New York governor declares disaster emergency after polio discovered in wastewater
Following the discovery of the virus in wastewater samples obtained in four counties, New York Governor Kathy Hochul declared a disaster emergency on Friday, September 9, in an effort to hasten the process of immunising residents against polio.
Hochul's executive order came after the virus was found in samples from Nassau County, on Long Island, which borders the borough of Queens in New York City, last month. The virus was discovered in samples earlier this year from counties north of the city, including Sullivan, Orange, and Rockland.
According to the state health department, an adult in Rockland County contracted polio in July, marking the country's first verified case in in a decade.
In some cases, polio can result in irreversible paralysis, but it is preventable thanks to a 1955 vaccine.
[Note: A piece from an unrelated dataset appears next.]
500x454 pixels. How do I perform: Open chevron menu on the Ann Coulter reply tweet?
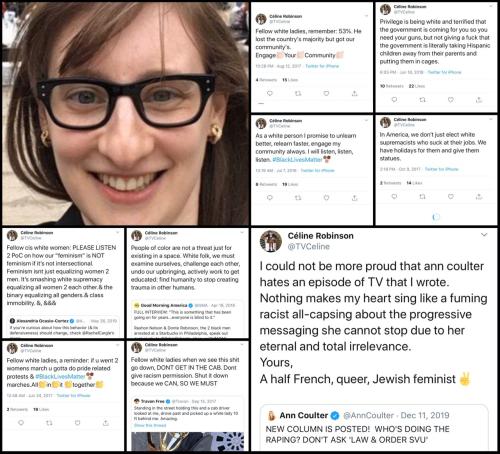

Despite the fact that there is no known treatment, the vaccination offers nearly 100% immunity after three shots.
Although all ages are at risk, children three and younger are the most commonly affected by the virus.
Officials recommended lifetime booster shots for those who had already received the vaccine, as well as for adults who had not received the shot and children as young as two months old.
In order to increase immunisation rates, Hochul's statement grants permission for paramedics, midwives, and pharmacists to deliver polio shots. Additionally, the decree instructs healthcare professionals to supply the state with updated immunisation data.
The emergency situation will last until October 9. The vaccination rate for inhabitants was set at 90% by health officials.
State health officials issued a warning that residents of New York City, Rockland, Orange, Sullivan, and Nassau counties are most at risk.
Among the counties of concern, Orange County has the lowest vaccination rate, with fewer than 59% of the population having received their shots, according to the state health department.